1172日野原重明さん

聖路加国際病院名誉院長で、今年7月18日に亡くなられた日野原重明さんに関する情報を紹介します。出典は河北新報(共同)2017年7月19日付、朝日新聞同日付

日野原重明さんの歩み
1911年
10月4日 山口市に牧師の息子として生まれる
1937年 京都帝大(現・京都大)医学部卒業
1941年 聖路加国際病院で勤務
1970年
3月   よど号ハイジャック事件に遭遇
1974年 聖路加看護大(現・聖路加国際大)学長に就任
1992年 聖路加国際病院院長に就任
1996年 聖路加国際病院名誉院長に就任
1999年 文化功労者に
2000年 「新老人の会」を結成
2001年 「生き方上手」を出版、ベストセラーに
2005年 文化勲章受章
2017年
7月18日 105歳で死去

■取り組みや功績
・人間ドックを先駆的に開設するのに携わる
・成人病に変わる呼称として「習慣病」を提案、のちの「生活習慣病」へ
・患者本位の医療を提唱、看護師教育の充実に努める
・「新老人の会」を設立、高齢者が積極的に社会に参加、貢献する意義を説く
・90歳で刊行したエッセー集「生き方上手」がベストセラーに
・医療現場に音楽を採り入れる音楽療法の普及のために本音楽療法学会を立ち上げる

■人生に影響を与えた主な経験
・医学生の時に結核で1年休学
・よど号ハイジャック事件で偶然飛行機に乗り合わせ人質となる
・地下鉄サリン事件では陣頭指揮を執る

■語録(インタビュー時の言葉)など
・「人生はゴールの時まで向上できるし、希望がある」
・「患者の身体的、精神的な苦痛を、身をもって学んでいます」
・「上手にフィナーレに持っていくのが医のアート」
・「勇気を持って老後の生き方を選ぼう」
・「人はいくつになっても生き方を変えられる」
・「人生は後半が勝負」
・「あの事件(よど号ハイジャック事件)で人生観が変わった。与えられた命を人のために捧げようと思った」
・「医療界のリーダーになれるような人材を育てる機関を作りたいと思っているんです。東京オリンピックまでには手をつけられると思う」」

医師中心からチーム医療への転換を訴え、看護師教育にも力を注いできた。病だけではなく、患者そのものと向き合うケアに力を入れ、終末期医療も積極的に導入。(河北新報)

 

物事をそのまま受け入れ、点ではなく線や面で考え、理想とする未来から組み立て、常に相手のためになることから行動する日野原重明さんの生き方・人生観を感じ取れる記事内容です。2012年に一線を退いてからも、現役医師として車椅子で移動しながら緩和ケア病棟を訪問されていたと言います。

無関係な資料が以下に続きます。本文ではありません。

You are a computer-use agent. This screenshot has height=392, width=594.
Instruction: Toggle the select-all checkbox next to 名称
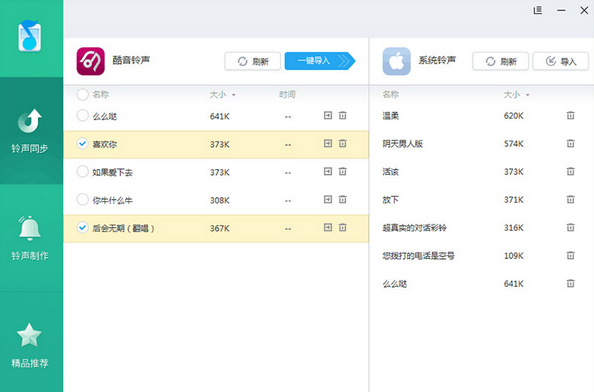pyautogui.click(x=82, y=94)
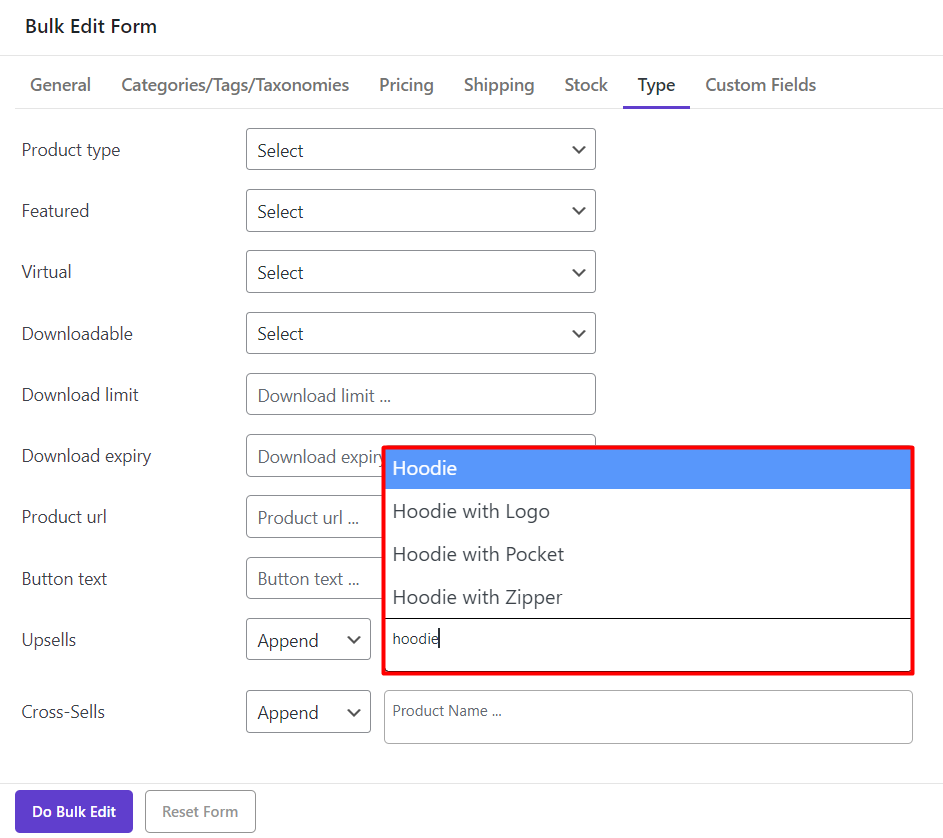
Task: Select Hoodie from the suggestions
Action: click(x=647, y=469)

地域医療包括ケア、セルフメディケーション。国民の健康や医療を取り巻く環境はまさに「チーム制」となってきています。来年2018年度は診療報酬と介護報酬の同時改定の年となり、大きく制度が変わると言われています。「公助」から「互助」へ、そして「自助」へ。現在の社会保障制度は全てを国が行う「公助」から国民同士で協力し合う「互助」へ移っています。介護保険料も大企業社員が中小企業社員よりも多く支払うことになります。所得に応じた社会貢献制度に変わっています。最終的には、自分の健康は自分で守る「自助」社会となります。

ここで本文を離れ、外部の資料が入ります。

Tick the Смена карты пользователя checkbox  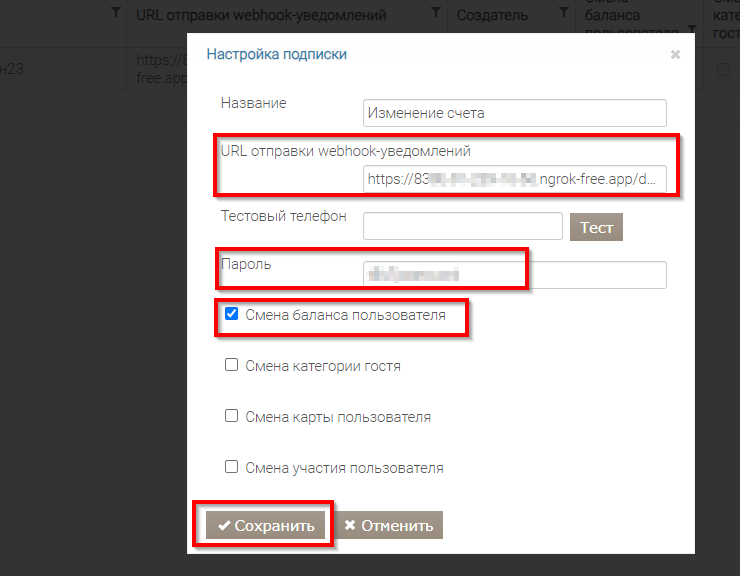(232, 416)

自ら情報から仕入れ、未来を予測し、計画的に行動することが自助です。2018年度の同時改定では「公助」をさらに押し出したものが出てくると思います。2016年度の診療報酬改定では、大学病院等における紹介状なしの初診については、初診料の他に五千円から一万円程度の料金が加算されるようになりました。ちょっとした疾病なら近くのかかりつけの診療所に行きなさい、ということです。

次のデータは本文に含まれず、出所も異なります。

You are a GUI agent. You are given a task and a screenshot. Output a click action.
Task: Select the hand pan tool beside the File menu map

病院も緊急度や重症度に応じた処置に優先度を上げているのです。日々の自分の健康状態を客観視して、毎日健康で充実した時間を送られるようにしていきましょう。「人はいくつになっても生き方を変えられる」、今日紹介した日野原重明さんの言葉で最も好きな言葉です。明るい未来を作る生き方をしていきたいですね。